Una sperimentazione sulla micro architettura, destinata a contesti di micro ricettività. Il contest THE HOT SPOT si evolve grazie alla partnership tra Antrax IT e Officine Tamborrino.
THE HOT SPOT, il contest promosso da Antrax IT in occasione del 30° anniversario dalla fondazione del brand e dedicato alla progettazione di una tiny house di 22 mq, si rafforza grazie all’adesione di Officine Tamborrino – Divisione Architetture quale main partner dell’iniziativa. Le due aziende condivideranno in modo sinergico strategie e obiettivi, per promuovere la ricerca e l’eccellenza nell’ambito dell’architettura, interior design, innovazione e sostenibilità, all’interno di uno scenario dell’abitare minimo dalla forte componente esperienziale.
Indirizzata al concept di una micro architettura perfettamente integrata nel paesaggio – che verrà completata nel 2027 – THE HOT SPOT è una sfida aperta ad architetti italiani e internazionali e a dieci ‘special guest’ su invito diretto, chiamati a immaginare una nuova ‘design destination’: un luogo straordinario immerso nella natura, da studiare nell’involucro, nei materiali, nello sviluppo degli ambienti interni e nella loro ottimizzazione spaziale. Dovrà essere riscaldato con i radiatori e gli accessori scaldanti Antrax IT, e costruito con le tecnologie e i sistemi di Officine Tamborrino che, con la propria Divisione Architetture, si occupa di soluzioni abitative modulari, prefabbricate e completamente sostenibili.
“Siamo orgogliosi di essere affiancati da un partner come Officine Tamborrino” commenta Alberico Crosetta, AD di Antrax IT, “poiché i valori del nostro e del loro brand sono i medesimi. Entrambi lavoriamo sulla cultura di progetto, sulla sperimentazione, per cercare di innovare i nostri rispettivi settori: grazie alle competenze di entrambi potremo immaginare di portare a compimento una tiny house di riferimento internazionale, modello per la microricettività, l’ecologia, la dimensione a micro scala”.
Officine Tamborrino, realtà di Ostuni con una storia familiare di quasi settant’anni, nel 2024 apre la Divisione Architetture, che interpreta i nuovi linguaggi dell’abitare e le sfide progettuali legate alla sostenibilità e allo spazio, attraverso la proposta di micro-architetture modulari, flessibili e dalla forte impronta ecologica.

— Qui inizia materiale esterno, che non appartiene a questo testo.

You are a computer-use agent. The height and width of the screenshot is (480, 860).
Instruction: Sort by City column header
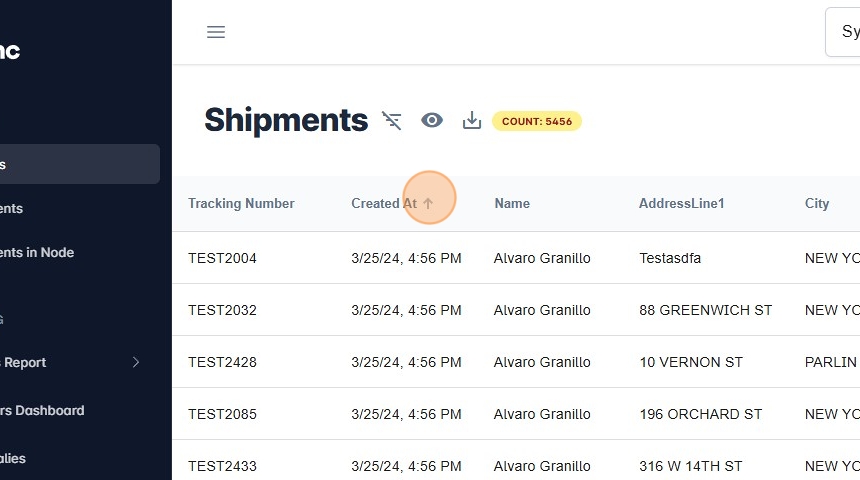coord(817,204)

Concepiti come estensioni del paesaggio naturale in cui si inseriscono – e caratterizzati dal dialogo continuo e armonioso tra interno ed esterno – i moduli abitativi di Officine Tamborrino sono vere e proprie architetture immersive, alternative per un modello di residenza contemporaneo o per la microricettività.
Le esperienze maturate in questo settore – anche in collaborazione con l’architetto Paolo Scoglio, Responsabile Scientifico del contest THE HOT SPOT – si traducono in infrastrutture naturali evolute, dove estetica, performance tecniche ed esperienza si fondono in continuità.
“La partecipazione in qualità di main sponsor al contest THE HOT SPOT è motivo di grande soddisfazione per la nostra azienda e si inserisce perfettamente nel sentiero che stiamo percorrendo con la Divisione Architetture di Officine Tamborrino, volta a sviluppare soluzioni abitative dalla forte identità e in costante dialogo con i territori. La collaborazione con Antrax IT rappresenta un’opportunità di confronto e riflessione sui temi dell’architettura e del design e sulla modalità di fruizione degli spazi minimi, argomento sempre più attuale e interessante. L’obiettivo comunque è quello di dar forma e sviluppo a nuovi modelli abitativi che garantiscano benessere e qualità e mettano al centro l’esperienza e la relazione con il paesaggio. Ringraziamo Antrax IT per questa sinergia e ci immaginiamo una solida collaborazione basata sui valori e sulla passione che le nostre aziende condividono ” afferma Licio Tamborrino, CEO di Officine Tamborrino.
I 65 progetti già candidati per il contest e parte del processo di ‘open call’ condurranno alla selezione, nei prossimi mesi, dei 10 migliori concept, destinati a sfidarsi con le proposte degli altrettanti ‘special guest’, tra cui AMDL CIRCLE, Atelier(s) Alfonso Femia, Dante O. Benini Architects, Giuliano Andrea Dell’Uva, Lissoni & Partners, Parisotto + Formenton Architetti, Christophe Pillet, Matteo Thun & Partners, Victor Vasilev e Marco Zito Studio. Sarà il vincitore di THE HOT SPOT a vedere realizzata la propria tiny house, che verrà completata nel 2027 e utilizzata inizialmente secondo una modalità itinerante, come esempio concreto di una nuova concezione di hospitality e strumento di rigenerazione urbana per le identità locali.